## WHAT TO WORK ON
Return the lines of the records from the start through the line containing "Looking at the screenshot, I should click(44, 401).", with both ends included, and reproduce them without any change.

## DATA
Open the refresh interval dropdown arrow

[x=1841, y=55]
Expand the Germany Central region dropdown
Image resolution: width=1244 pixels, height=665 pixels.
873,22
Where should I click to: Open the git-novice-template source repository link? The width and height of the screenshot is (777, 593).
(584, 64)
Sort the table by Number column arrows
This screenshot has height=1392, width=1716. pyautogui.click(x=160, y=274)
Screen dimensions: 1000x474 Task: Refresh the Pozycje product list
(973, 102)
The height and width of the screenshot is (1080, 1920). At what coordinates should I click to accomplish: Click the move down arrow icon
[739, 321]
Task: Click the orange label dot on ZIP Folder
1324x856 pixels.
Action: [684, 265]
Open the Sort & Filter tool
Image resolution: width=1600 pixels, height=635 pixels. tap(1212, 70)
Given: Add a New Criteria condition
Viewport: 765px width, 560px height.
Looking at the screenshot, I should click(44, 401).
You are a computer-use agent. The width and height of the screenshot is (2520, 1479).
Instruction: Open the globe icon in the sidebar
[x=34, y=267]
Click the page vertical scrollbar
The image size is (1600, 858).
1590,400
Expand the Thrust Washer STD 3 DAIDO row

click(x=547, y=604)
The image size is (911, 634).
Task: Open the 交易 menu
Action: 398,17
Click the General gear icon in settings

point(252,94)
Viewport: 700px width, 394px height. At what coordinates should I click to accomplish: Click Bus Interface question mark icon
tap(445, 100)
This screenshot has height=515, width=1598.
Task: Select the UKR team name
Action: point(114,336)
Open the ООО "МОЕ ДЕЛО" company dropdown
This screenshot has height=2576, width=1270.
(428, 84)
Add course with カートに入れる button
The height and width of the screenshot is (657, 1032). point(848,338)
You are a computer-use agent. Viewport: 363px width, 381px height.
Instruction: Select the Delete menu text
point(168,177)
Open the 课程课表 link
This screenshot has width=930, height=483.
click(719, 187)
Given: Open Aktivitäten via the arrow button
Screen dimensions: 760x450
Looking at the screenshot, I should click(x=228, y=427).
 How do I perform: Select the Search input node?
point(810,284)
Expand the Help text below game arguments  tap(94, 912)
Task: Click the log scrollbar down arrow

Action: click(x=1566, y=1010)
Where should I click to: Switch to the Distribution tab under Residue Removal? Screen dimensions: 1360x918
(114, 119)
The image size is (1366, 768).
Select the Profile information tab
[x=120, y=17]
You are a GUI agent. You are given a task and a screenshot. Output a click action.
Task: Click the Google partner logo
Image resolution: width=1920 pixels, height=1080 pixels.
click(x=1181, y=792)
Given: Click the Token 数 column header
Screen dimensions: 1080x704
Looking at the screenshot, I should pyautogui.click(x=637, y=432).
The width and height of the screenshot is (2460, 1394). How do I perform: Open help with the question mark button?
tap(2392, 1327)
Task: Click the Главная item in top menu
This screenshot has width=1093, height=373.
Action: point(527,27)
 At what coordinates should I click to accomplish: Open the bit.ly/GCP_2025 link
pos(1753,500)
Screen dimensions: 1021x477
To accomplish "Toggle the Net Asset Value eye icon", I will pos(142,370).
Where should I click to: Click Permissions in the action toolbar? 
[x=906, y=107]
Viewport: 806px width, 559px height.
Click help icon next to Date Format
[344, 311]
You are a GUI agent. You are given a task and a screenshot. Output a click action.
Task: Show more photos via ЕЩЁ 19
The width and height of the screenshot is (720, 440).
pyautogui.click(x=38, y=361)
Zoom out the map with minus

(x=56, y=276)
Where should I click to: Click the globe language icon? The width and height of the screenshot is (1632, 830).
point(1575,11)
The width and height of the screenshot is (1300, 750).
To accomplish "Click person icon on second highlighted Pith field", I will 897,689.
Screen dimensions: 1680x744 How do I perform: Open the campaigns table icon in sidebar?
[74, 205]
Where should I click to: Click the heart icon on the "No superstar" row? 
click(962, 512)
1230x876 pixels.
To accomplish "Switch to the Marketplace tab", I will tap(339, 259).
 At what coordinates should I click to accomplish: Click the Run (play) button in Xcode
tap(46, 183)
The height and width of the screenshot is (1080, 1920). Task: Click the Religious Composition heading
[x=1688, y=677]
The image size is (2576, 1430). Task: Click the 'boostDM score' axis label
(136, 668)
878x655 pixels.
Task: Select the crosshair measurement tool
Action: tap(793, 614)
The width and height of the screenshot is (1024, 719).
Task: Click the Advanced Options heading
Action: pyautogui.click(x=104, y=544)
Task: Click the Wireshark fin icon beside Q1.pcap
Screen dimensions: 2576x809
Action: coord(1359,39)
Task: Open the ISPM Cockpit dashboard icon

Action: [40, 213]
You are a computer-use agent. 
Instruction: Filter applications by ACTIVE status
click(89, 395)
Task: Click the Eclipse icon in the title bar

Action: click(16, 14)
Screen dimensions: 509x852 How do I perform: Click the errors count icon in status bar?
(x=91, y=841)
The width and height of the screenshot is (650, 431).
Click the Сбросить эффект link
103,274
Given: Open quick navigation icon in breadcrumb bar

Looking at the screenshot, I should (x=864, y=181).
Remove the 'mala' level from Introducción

## PROBLEM SOLUTION
Open the refresh interval dropdown arrow

[x=1841, y=55]
Expand the Germany Central region dropdown
Image resolution: width=1244 pixels, height=665 pixels.
873,22
Where should I click to: Open the git-novice-template source repository link? The width and height of the screenshot is (777, 593).
(584, 64)
Sort the table by Number column arrows
This screenshot has height=1392, width=1716. pyautogui.click(x=160, y=274)
Screen dimensions: 1000x474 Task: Refresh the Pozycje product list
(973, 102)
The height and width of the screenshot is (1080, 1920). At what coordinates should I click to accomplish: Click the move down arrow icon
[739, 321]
Task: Click the orange label dot on ZIP Folder
1324x856 pixels.
Action: [684, 265]
Open the Sort & Filter tool
Image resolution: width=1600 pixels, height=635 pixels. tap(1212, 70)
Given: Add a New Criteria condition
Viewport: 765px width, 560px height.
Looking at the screenshot, I should click(44, 401).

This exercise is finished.